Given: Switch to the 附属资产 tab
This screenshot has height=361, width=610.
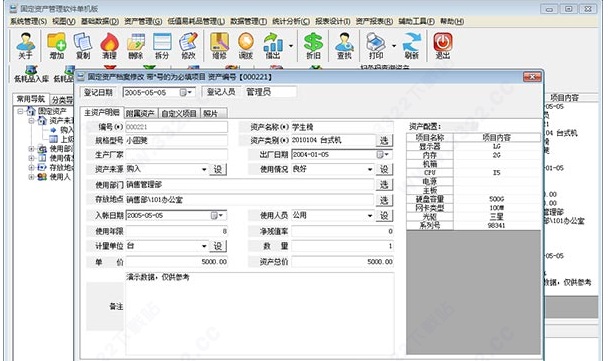Looking at the screenshot, I should click(140, 113).
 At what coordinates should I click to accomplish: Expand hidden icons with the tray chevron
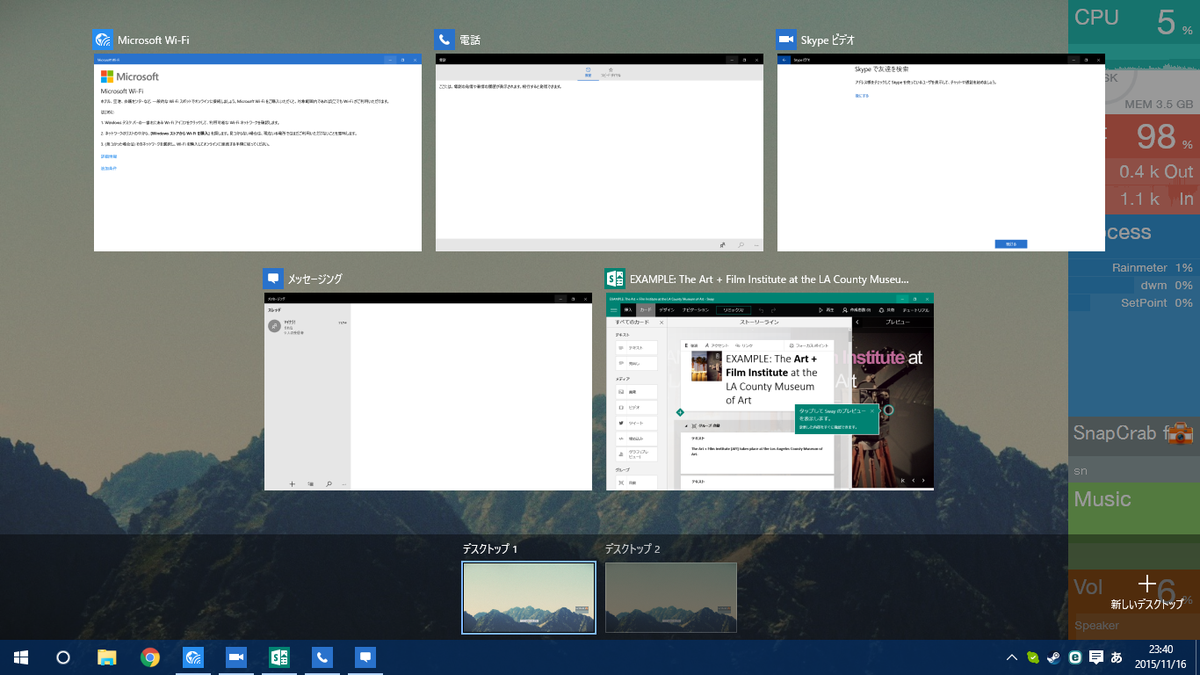(1012, 657)
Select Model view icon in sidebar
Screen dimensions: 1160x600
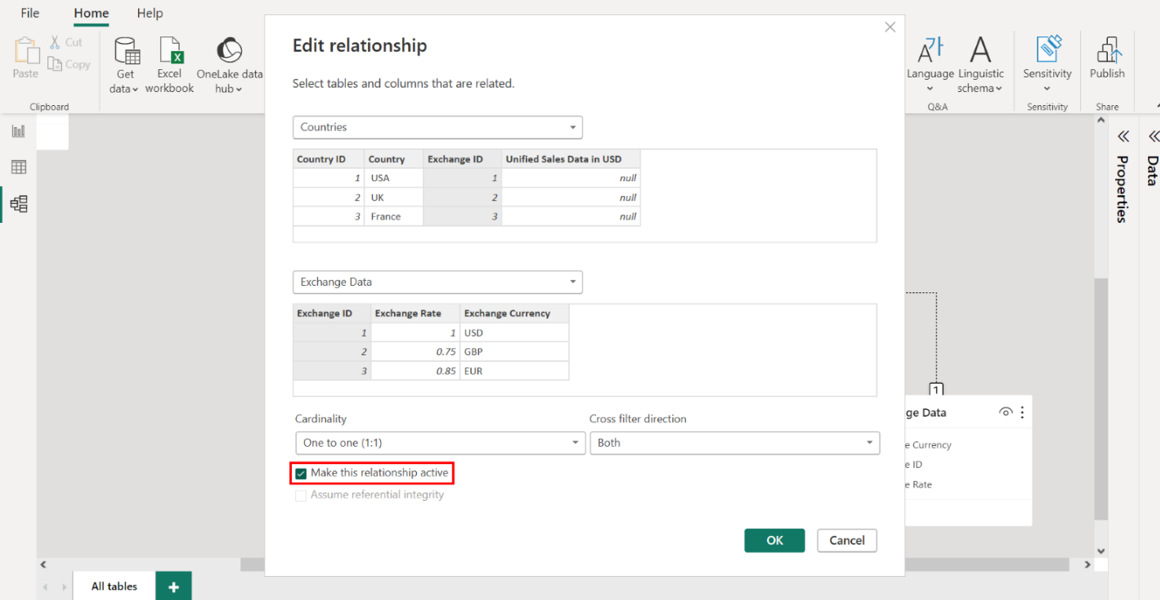click(x=18, y=204)
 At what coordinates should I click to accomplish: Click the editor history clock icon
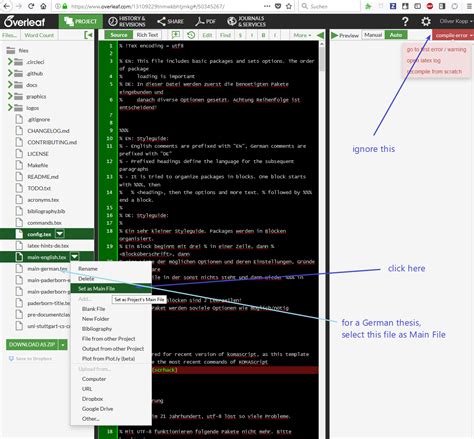coord(191,35)
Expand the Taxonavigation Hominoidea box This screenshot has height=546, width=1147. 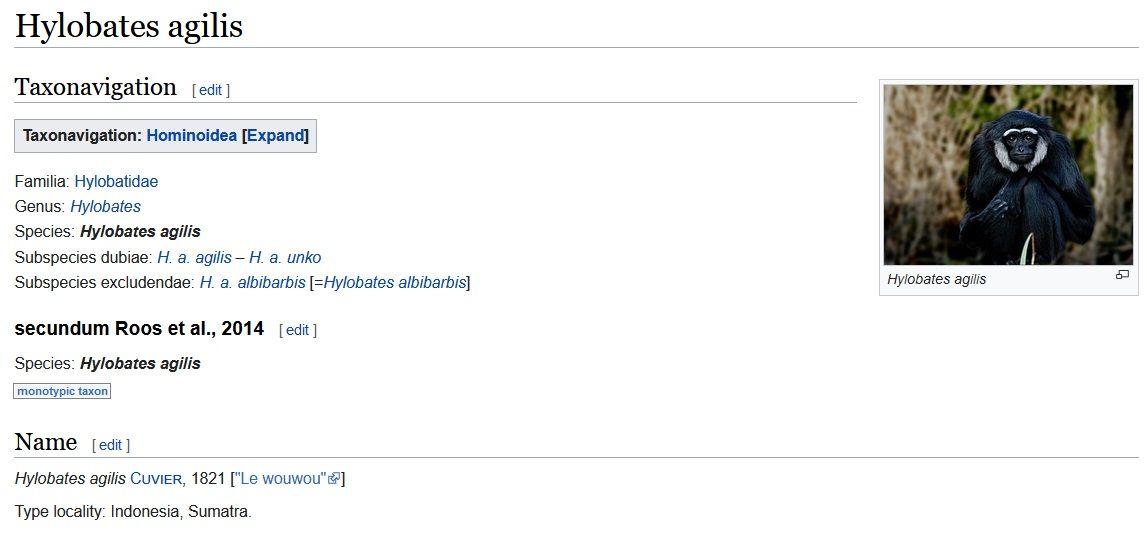point(277,135)
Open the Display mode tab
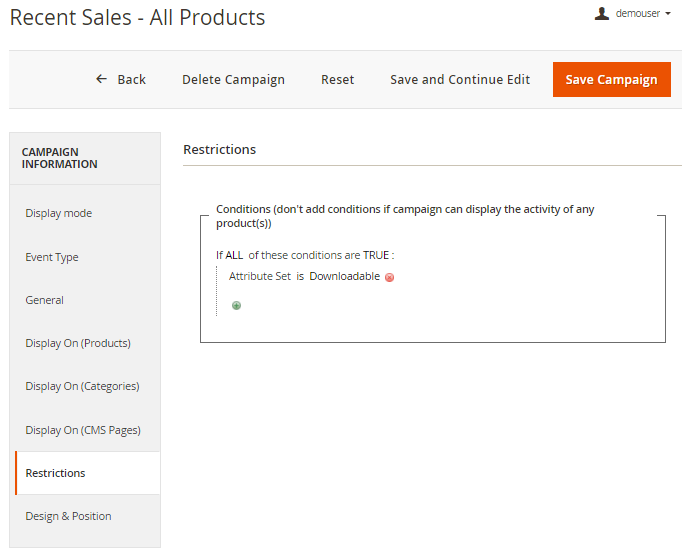This screenshot has height=557, width=685. tap(58, 213)
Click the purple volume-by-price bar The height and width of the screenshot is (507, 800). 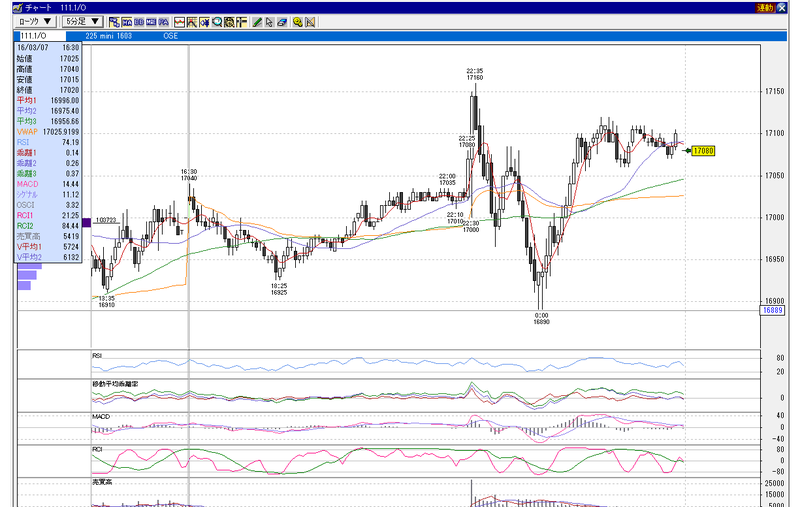[86, 222]
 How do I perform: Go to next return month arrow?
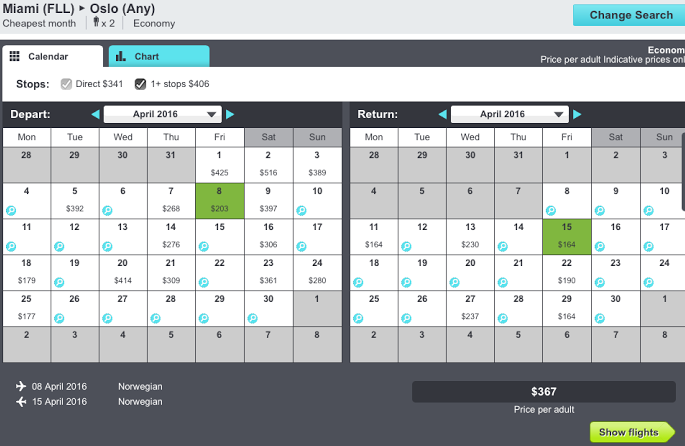[x=577, y=114]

•••••

» WHAT IS NEEDED
In the data above, please extract the lines from the first one through the line with "Select Model view icon in sidebar", exactly, and keep pictures out.

» ANSWER BELOW
Given: Switch to the 附属资产 tab
This screenshot has height=361, width=610.
Looking at the screenshot, I should click(140, 113).
 At what coordinates should I click to accomplish: Expand hidden icons with the tray chevron
(1012, 657)
Select Model view icon in sidebar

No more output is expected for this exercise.